I hold a finger to my lips and listen upstairs to hear if Bernice’s barking woke Maddie. Ricki understands and shuts up, her mouth setting into a disapproving dash of burgundy lipstick. There’s no sound from Maddie’s room. Bernice chuffs loudly on Ricki’s cordovan mules.

Ricki gasps. “Did you see that? She threw up on my shoes!”

“She just sneezed.”

“These are Joan and David!”

“Come in the kitchen, would you?” I take Bernice by the collar and walk her like Quasimodo into the kitchen. “What are you doing here? It’s almost nine o’clock.”

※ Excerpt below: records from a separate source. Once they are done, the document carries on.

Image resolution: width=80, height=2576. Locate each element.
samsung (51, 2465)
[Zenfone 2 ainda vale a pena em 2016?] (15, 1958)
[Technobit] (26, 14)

Ricki snatches a paper napkin from the holder on the dining room table and follows me into the kitchen. “Didn’t your mother tell you I called? I wanted to come over and see how you were, after what happened,” she says, wiping her shoe. Ricki is a family therapist who takes clothing as seriously as codependency. She still looks put together even after a day of seeing clients; her white silk T-shirt remains unwrinkled, her lips lined. In fact, she’d look perfect if she didn’t have those rake marks on her shoulders and that goober on her shoes.

“It’ll dry.”

“Disgusting.” She slips on the shoe. “It’s the judge’s dog, isn’t it?”

“Yep.”

“Tell me you’re taking it to the pound.”

“Nope. I own it. Her.”

She stands stock-still. “You’re kidding me.”

“Don’t start with the dog. I heard it from my mother, I heard it from my daughter. You came over to be supportive, so start being supportive.” I sit down on one of the pine stools at the counter in my makeshift eat-in kitchen, and Bernice stands beside me, tail wagging. I scratch her head.